Iron is an essential cofactor, but it is also toxic at high levels. In Schizosaccharomyces pombe, the sensor
glutaredoxin Grx4 guides the activity of the repressors Php4 and Fep1 to mediate a complex transcriptional response to
iron deprivation: activation of Php4 and inactivation of Fep1 leads to inhibition of
iron usage/storage, and to promotion of
iron import, respectively. However, the molecular events ruling the activity of this double-branched pathway remained elusive. We show here that Grx4 incorporates a
glutathione-containing
iron-
sulfur cluster, alone or forming a heterodimer with the BolA-like
protein Fra2. Our genetic study demonstrates that Grx4-Fra2, but not Fep1 nor Php4, participates not only in
iron starvation signaling but also in
iron-related aerobic metabolism.
Iron-containing Grx4 binds and inactivates the Php4 repressor; upon
iron deprivation, the cluster in Grx4 is probably disassembled, the
proteins dissociate, and Php4 accumulates at the nucleus and represses
iron consumption genes.

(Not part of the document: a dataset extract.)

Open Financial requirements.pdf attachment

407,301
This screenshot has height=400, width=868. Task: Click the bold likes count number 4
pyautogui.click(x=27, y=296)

Fep1 is also an
iron-containing
protein, and the tightly bound
iron is required for transcriptional repression. Our data suggest that the cluster-containing Grx4-Fra2 heterodimer constitutively binds to Fep1, and upon
iron deprivation the disassembly of the
iron cluster between Grx4 and Fra2 promotes reverse
metal transfer from Fep1 to Grx4-Fra2, and de-repression of
iron-import genes. Our genetic and biochemical study demonstrates that the
glutaredoxin Grx4 independently governs the Php4 and Fep1 repressors through
metal transfer. Whereas
iron loss from Grx4 seems to be sufficient to release Php4 and allow its nuclear accumulation, total or partial disassembly of the Grx4-Fra2 cluster actively participates in
iron-containing Fep1 activation by sequestering its
iron and decreasing its interaction with promoters.